• WHAT THIS TASK INVOLVES: Begin at the line below that contains "Viewport: 1126px width, 574px height." and write out every line from there to the end of the entries, exactly.

Segment Start: TASK MATERIAL

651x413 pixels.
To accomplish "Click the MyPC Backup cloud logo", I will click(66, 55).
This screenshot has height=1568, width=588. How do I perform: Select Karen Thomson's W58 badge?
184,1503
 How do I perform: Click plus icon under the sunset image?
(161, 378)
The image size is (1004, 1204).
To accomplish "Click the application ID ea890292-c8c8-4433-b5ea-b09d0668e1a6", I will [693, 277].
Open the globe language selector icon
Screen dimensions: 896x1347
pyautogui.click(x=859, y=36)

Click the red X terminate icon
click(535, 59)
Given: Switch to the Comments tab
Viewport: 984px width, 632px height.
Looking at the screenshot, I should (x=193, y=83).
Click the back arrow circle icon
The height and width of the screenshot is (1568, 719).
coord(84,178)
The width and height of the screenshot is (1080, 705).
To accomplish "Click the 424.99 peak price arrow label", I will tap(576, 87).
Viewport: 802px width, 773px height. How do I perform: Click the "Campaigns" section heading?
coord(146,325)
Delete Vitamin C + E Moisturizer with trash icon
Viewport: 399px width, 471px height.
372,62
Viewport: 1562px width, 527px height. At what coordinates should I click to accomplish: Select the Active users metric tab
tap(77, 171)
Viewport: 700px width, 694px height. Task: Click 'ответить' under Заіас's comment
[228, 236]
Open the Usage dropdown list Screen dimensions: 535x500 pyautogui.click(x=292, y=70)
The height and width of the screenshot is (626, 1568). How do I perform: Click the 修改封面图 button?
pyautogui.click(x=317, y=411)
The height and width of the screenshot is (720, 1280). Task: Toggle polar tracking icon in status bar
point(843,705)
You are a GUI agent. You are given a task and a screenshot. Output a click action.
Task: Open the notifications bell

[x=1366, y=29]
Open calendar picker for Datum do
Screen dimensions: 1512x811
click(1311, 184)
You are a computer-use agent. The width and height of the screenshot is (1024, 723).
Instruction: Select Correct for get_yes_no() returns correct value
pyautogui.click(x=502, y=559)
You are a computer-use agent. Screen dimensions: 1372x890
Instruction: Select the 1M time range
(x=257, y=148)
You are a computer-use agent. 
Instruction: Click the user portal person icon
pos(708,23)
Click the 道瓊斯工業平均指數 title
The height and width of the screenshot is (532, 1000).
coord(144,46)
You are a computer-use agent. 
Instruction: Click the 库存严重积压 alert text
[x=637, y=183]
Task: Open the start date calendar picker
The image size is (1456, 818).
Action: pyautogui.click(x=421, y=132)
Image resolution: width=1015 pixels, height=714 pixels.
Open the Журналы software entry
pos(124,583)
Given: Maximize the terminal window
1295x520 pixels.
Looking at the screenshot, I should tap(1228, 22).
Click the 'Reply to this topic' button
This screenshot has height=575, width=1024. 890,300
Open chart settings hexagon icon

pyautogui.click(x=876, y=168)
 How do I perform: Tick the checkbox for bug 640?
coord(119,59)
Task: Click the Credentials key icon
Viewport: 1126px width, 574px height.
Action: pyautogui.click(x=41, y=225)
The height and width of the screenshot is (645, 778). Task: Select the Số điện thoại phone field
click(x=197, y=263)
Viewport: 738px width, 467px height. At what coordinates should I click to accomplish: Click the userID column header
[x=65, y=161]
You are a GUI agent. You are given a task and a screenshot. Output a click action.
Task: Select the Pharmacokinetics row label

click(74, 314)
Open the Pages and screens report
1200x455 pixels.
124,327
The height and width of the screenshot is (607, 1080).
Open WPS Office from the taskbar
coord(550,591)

Segment End: TASK MATERIAL

• OUTPUT OF THE EXERCISE:
Viewport: 1126px width, 574px height.
Action: pyautogui.click(x=41, y=225)
The height and width of the screenshot is (645, 778). Task: Select the Số điện thoại phone field
click(x=197, y=263)
Viewport: 738px width, 467px height. At what coordinates should I click to accomplish: Click the userID column header
[x=65, y=161]
You are a GUI agent. You are given a task and a screenshot. Output a click action.
Task: Select the Pharmacokinetics row label

click(74, 314)
Open the Pages and screens report
1200x455 pixels.
124,327
The height and width of the screenshot is (607, 1080).
Open WPS Office from the taskbar
coord(550,591)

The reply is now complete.